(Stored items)

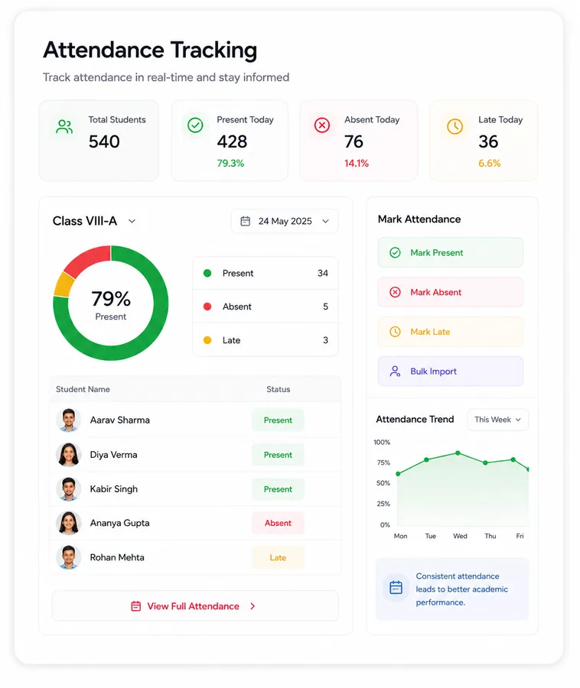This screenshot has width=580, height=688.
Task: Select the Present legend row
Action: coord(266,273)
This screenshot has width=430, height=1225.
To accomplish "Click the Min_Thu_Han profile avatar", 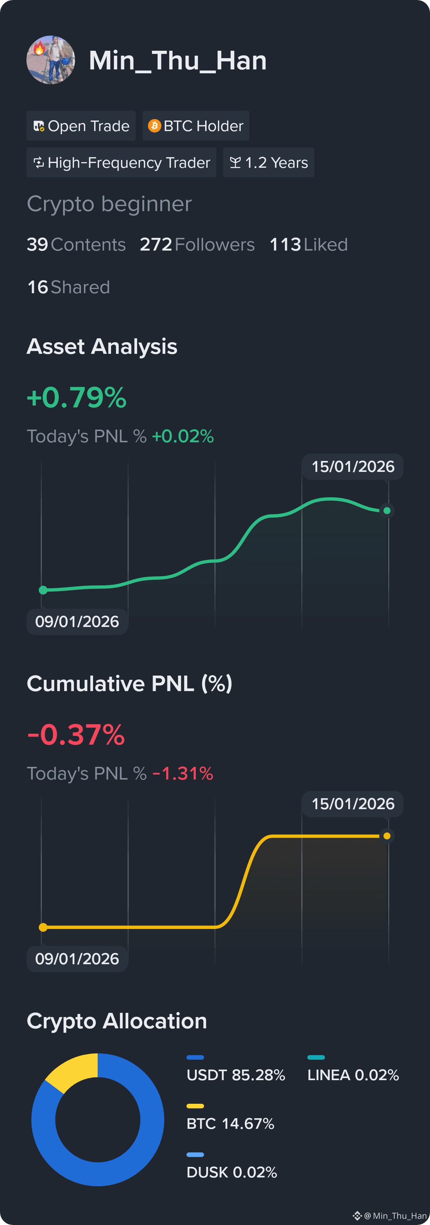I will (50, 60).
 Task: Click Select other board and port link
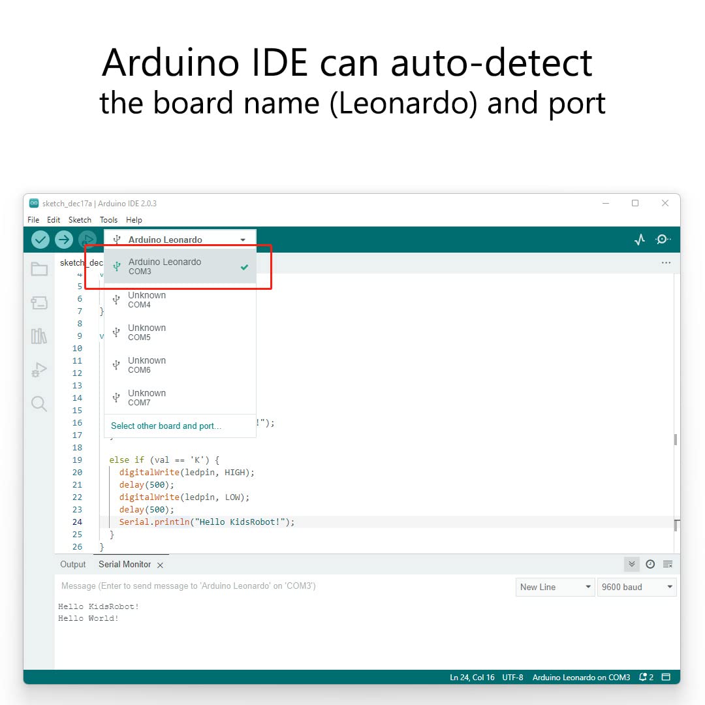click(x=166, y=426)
---
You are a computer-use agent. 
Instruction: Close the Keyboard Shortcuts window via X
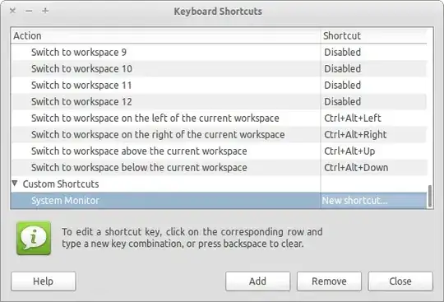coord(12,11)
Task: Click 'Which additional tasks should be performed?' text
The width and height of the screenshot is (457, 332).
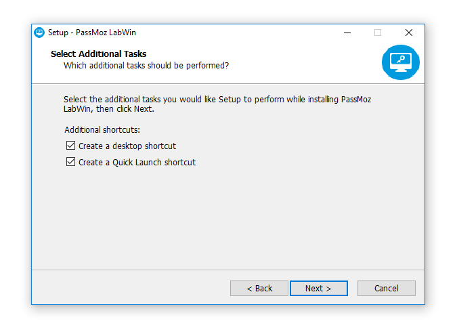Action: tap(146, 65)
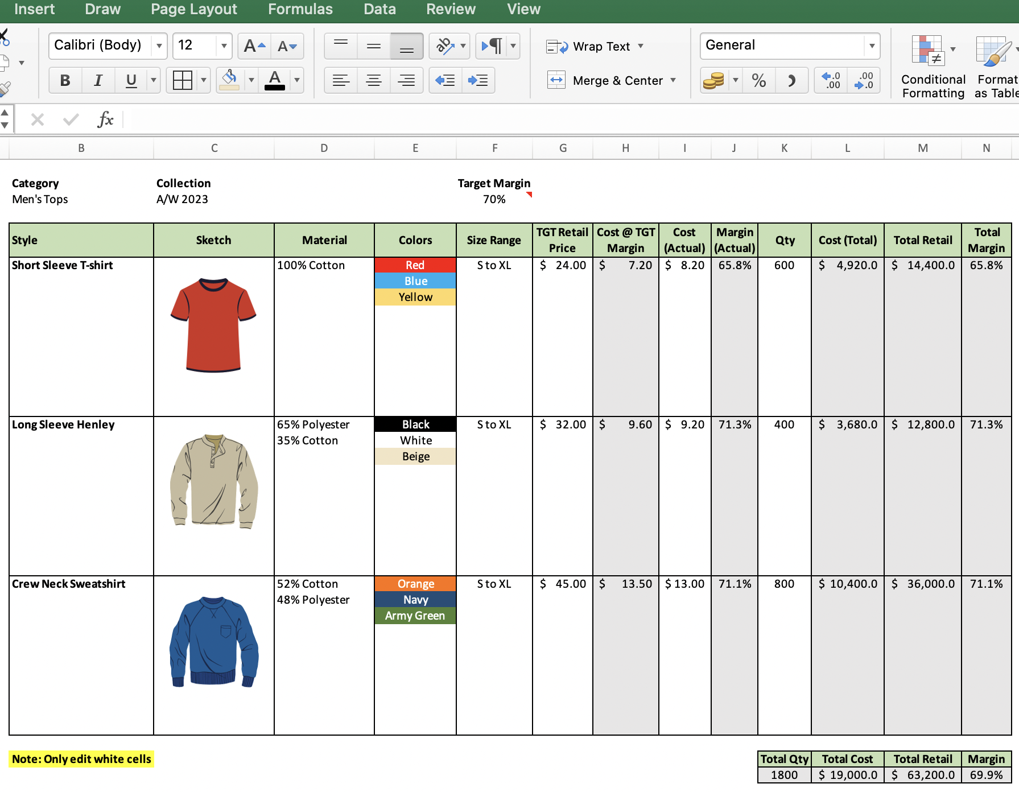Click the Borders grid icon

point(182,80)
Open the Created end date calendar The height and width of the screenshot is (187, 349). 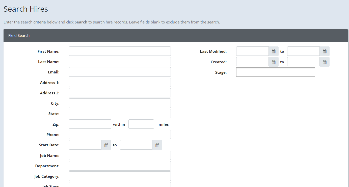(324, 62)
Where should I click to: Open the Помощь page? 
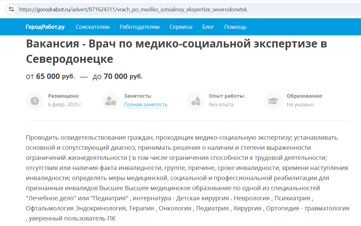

*WHAT IS NEEDED*.
Which of the lines above mention the word "should"? Pull those lines out.

*EXERCISE ANSWER*.
Task: Click 'Which additional tasks should be performed?' text
Where should I click to: Open the Помощь page? 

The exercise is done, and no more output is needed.